# CMC Platform - opinions?



## mattlach (11 May 2007)

I just signed up to the CMC trading platform/service..

Firsty..

How BAD is the marketmaker platform, i mean, could it be anymore outdated?

It looks as if a high school kid has been paid about $10 to make it.

Secondly..

I'm dissappointed that the free equity in my account does not accrue any interest, whereas macquaries service gets about 6.25%!

I haven't done any trades yet, but just looking around i'm dissappointed.

Even the charts and other data look completely shabby.

Your thoughts?


----------



## R0n1n (11 May 2007)

mattlach said:


> Your thoughts?




I too havent heard good stuff about it, but others in this forum are quite happy with it. I am with IG Markets, its allright, could be better. 

Look for a guy on this forum called Young Trader, he is is on CMC as well.
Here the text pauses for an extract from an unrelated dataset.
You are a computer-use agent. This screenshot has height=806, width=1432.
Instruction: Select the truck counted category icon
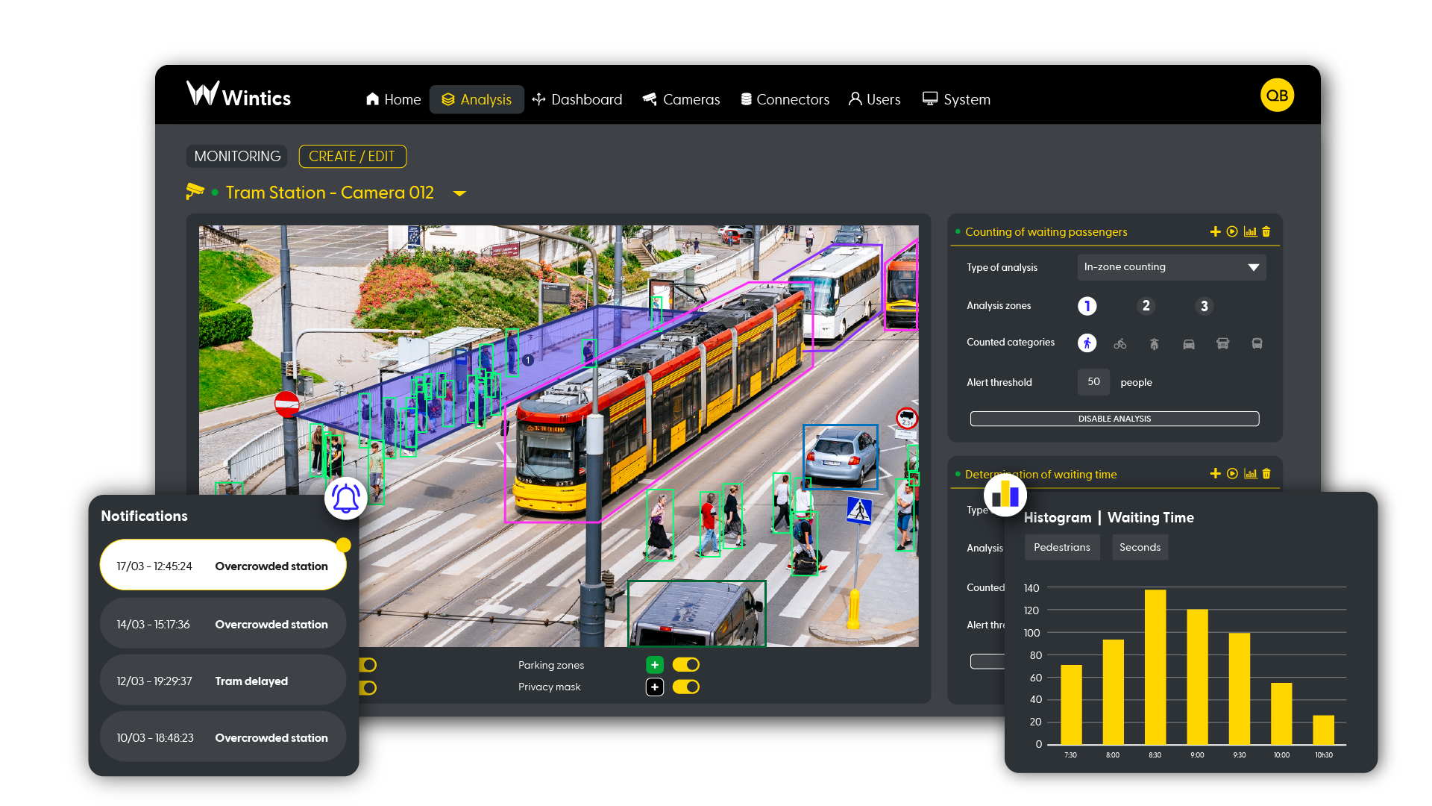tap(1222, 344)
For charts and stuff I use the free QuoteTracker from http://www.quotetracker.com/ 

hope it helps.


----------



## ozymick (12 May 2007)

hi

I have just started with IG Markets so far 1 week find the platform fine

Michael


----------



## >Apocalypto< (13 May 2007)

I joined CMC for about 1 week then closed my account and went back to IG Markets.

I did not enjoy using market maker at all.


----------



## mattlach (13 May 2007)

So what's so good about IG Markets?

Is their platform good? Good service? Fair fees?

Let me know


----------



## ozymick (13 May 2007)

HI

I service I have had from IG has been very good (so far)
Price is very good
platform is easy to use 

Michael


----------